WHAT IS REQUIRED: Rewrite the stretch of the West African geography and population passage from "Mali, a landlocked" through "nearly 23 million.", replacing "neighboring" with "bordering".

[READING PASSAGE]

Geographical situation and demographic factors

Mali, a landlocked country in West Africa, covering an area of 1 266 491 km2, which is located in the pivotal zone between the Sahel and the Sahara. It shares thousands of kilometers of borders with 8 neighboring countries: Algeria in the North; Niger and Burkina Faso in the east; Ivory Coast and Guinea to the south; Senegal and Mauritania to the west. Its population in 2018 was estimated at 19 737 858.

Mauritania is another neighboring country of Mali and covering an area of more than 1 000 000 km2, with a population of 4 403 313 in 2018.

Niger, one of the largest countries in West Africa, bordered by 7 countries with which it shares borders with thousands of kilometers. It has an area of 1 266 491 km2, with a population of nearly 23 million.

The Republic of Guinea, a country in West Africa, covering an area of 245 857 km2, and shares hundreds of kilometers of borders with each of these six bordering countries: Senegal in the North, Guinea -Bissau to the North-West, the Atlantic Ocean to the West, Sierra Leone and Liberia to the South, the Ivory Coast to the East and Mali to the North. Its population in 2018 is estimated at 14 216 998. This highly mobile population has maintained very solid trade relations with, among others, the Chinese people since the establishment of diplomatic relations on October 4, 1959, with countries in the sub-region and elsewhere. These population movements increase the risk of the spread of epidemics in Guinea.

Togolese Republic (Togo) is a country in West Africa bordered by Burkina Faso to the north, Benin to the east, and Ghana to the west. This country covers 57 000 km2, with a population of approximately 7.9 million. It is a sub-Saharan and tropical nation with a climate that provides good growing seasons, therefore, its economy depends highly on agriculture.

Niger, by virtue of its geographical position and its immensity, knows significant mobility of the West African population with regard to the exchanges it maintains with the seven border countries all in the epidemic, the significant flows of migrants to European countries and the rest of the world, the risk of the epidemic becoming widespread is real. The population of these countries is very mobile and due to the geographical situation of the countries, is exposed to epidemics.

These countries have migratory culture, several hundred thousand Malians, Mauritanians and Nigeriens live outside the country. In recent years, these countries have also experienced displacements of the refugee population fleeing insecurity, an influx of foreigners within the framework of peacekeeping operations, as well as, a significant flow of migrants from sub-Saharan Africa on route to European countries. These population movements increase the risk of the spread of epidemics.

[/READING PASSAGE]
[EXERCISE DATA]

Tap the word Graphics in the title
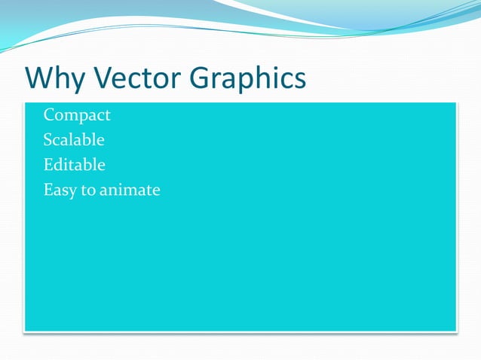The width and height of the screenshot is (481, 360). click(x=248, y=79)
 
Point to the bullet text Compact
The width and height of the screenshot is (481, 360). click(x=77, y=115)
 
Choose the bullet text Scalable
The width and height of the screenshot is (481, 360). click(x=74, y=140)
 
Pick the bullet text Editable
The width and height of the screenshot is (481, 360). click(x=74, y=165)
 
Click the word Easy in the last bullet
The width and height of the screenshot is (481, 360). click(x=60, y=190)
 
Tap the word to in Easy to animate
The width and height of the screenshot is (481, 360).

[/EXERCISE DATA]

EXERCISE OUTPUT:
Mali, a landlocked country in West Africa, covering an area of 1 266 491 km2, which is located in the pivotal zone between the Sahel and the Sahara. It shares thousands of kilometers of borders with 8 bordering countries: Algeria in the North; Niger and Burkina Faso in the east; Ivory Coast and Guinea to the south; Senegal and Mauritania to the west. Its population in 2018 was estimated at 19 737 858.

Mauritania is another bordering country of Mali and covering an area of more than 1 000 000 km2, with a population of 4 403 313 in 2018.

Niger, one of the largest countries in West Africa, bordered by 7 countries with which it shares borders with thousands of kilometers. It has an area of 1 266 491 km2, with a population of nearly 23 million.